Four singers, a saxophonist and a drummer stand silent in the stippled gloom of the Bouffe du Nord. Beside them, Kyle Shepherd plays the xaru, an instrument that may never have been heard in this legendary theatre.
The long wooden bow is nearly as tall as its player, who holds it with one end between his lips. Its single string is struck with a short stick, and pitched with a sliding ring. With his mouth as resonating cavity, Shepherd extracts an eerie range of overtones and subtleties from his strange instrument.
Strange? The xaru has been around for a great deal longer than the Bouffe du Nord. It was played by the Khoisan, the original inhabitants of Cape Town, adopted by the Xhosa when they moved in, ignored by the white man and sidelined by the pressures of modern urban living.
This year, Paris’s Festival d’Automne focuses on South Africa, as the second part of a two-year cultural exchange with France.

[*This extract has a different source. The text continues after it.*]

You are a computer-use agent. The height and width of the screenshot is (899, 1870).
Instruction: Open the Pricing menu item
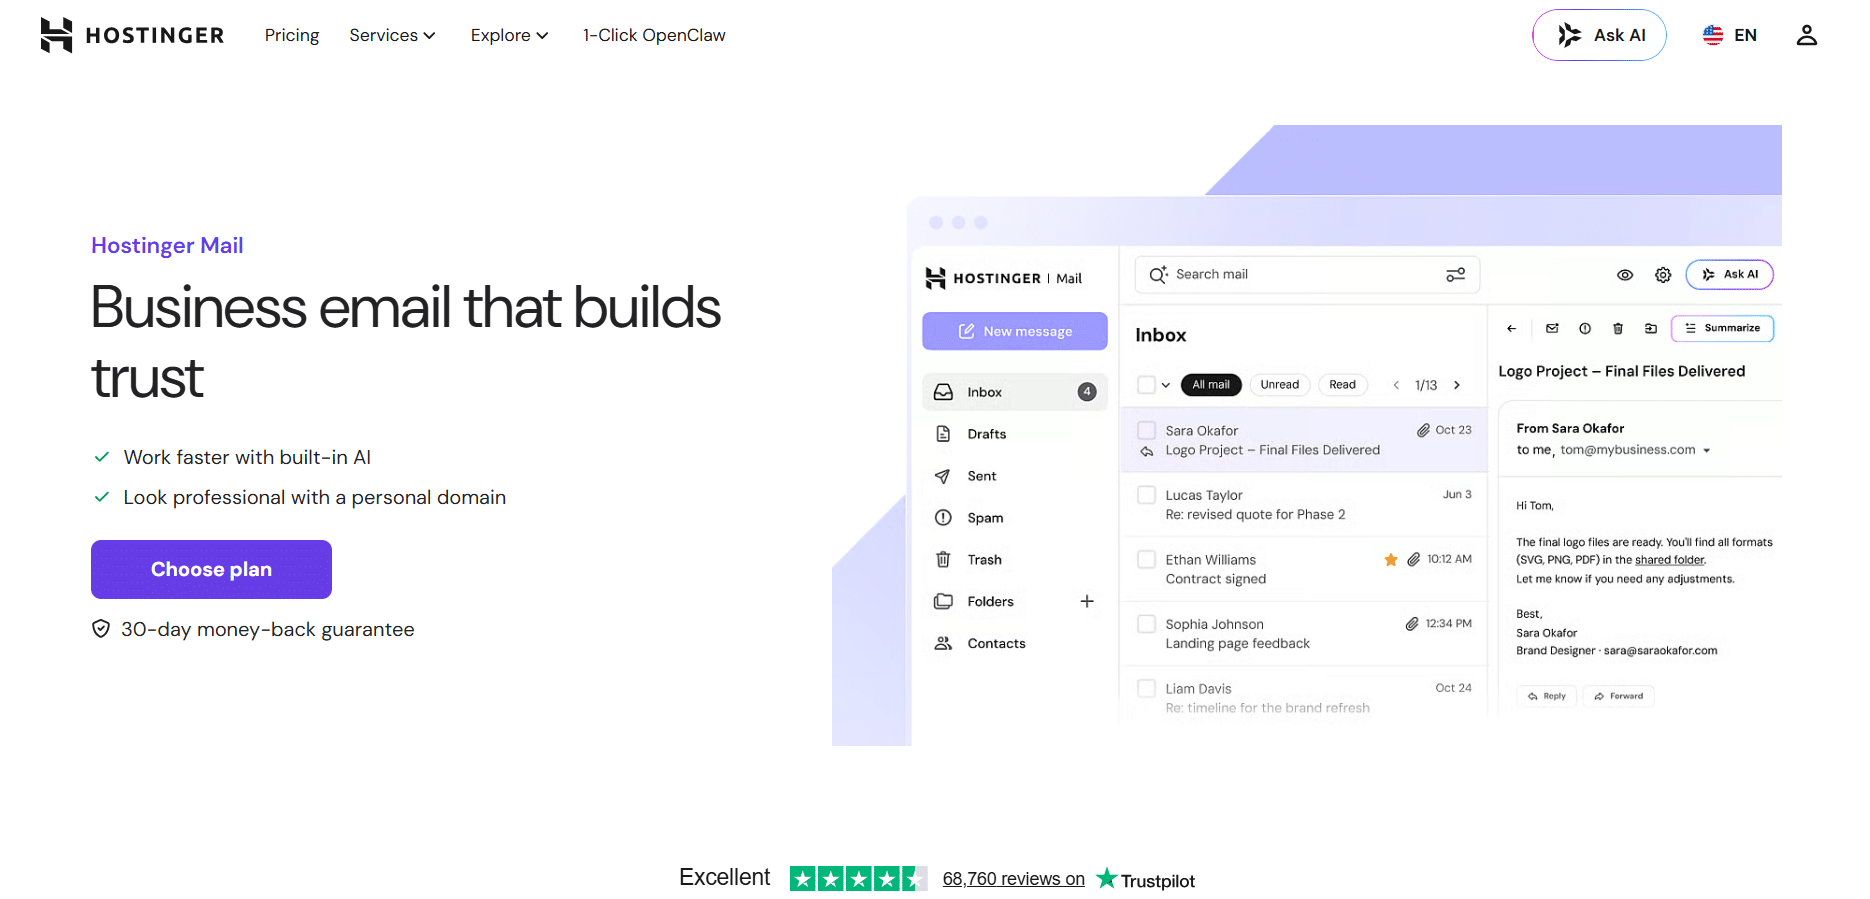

Xamissa is the brainchild of Shepherd and festival director Joséfine Markovits, a new work from an exceptional young composer for extraordinary forces.
Shepherd, a student of South African jazz pianist Abdullah Ibrahim, has always had an ear for the sounds of the diverse world around him and an interest in expressing the complexities of his environment in his music. Xamissa is the Khoisan word for Cape Town, “The place of sweet waters”. Created for the Festival d’Automne, the 70-minute work blends the worlds of jazz, Xhosa choral music, improvisation and Khoisan tradition with organic certainty and modesty.
Much of it is simple, almost naive. The Xhosa music is homophonic, strophic and direct. Bulelani Moadondile, Busisiwe Ngejane, Portia Shwana and Xolisile Yali, making their European debuts, sing with precision, sophistication and physical confidence. Claude Cozens’ percussion is discreet, empathetic, and refined; Buddy Wells uses the full range of his hazy saxophone sound like an aural web, spinning the different worlds together. Shepherd shifts between xaru and piano, bringing to both an easy fantasy, a gentle sense of rhythm and a creative integrity that catches you in the solar plexus. This is a piece about Cape Town, its staggering beauty, its blood-soaked history, its violent present, its ebullient optimism.
Today’s Cape Town is, in many ways, as divided and unjust a place as it ever was. Xamissa is an unpretentious snapshot of grief and hope, a glimpse of a new generation that can see beyond corruption and revenge to a future where diversity becomes strength.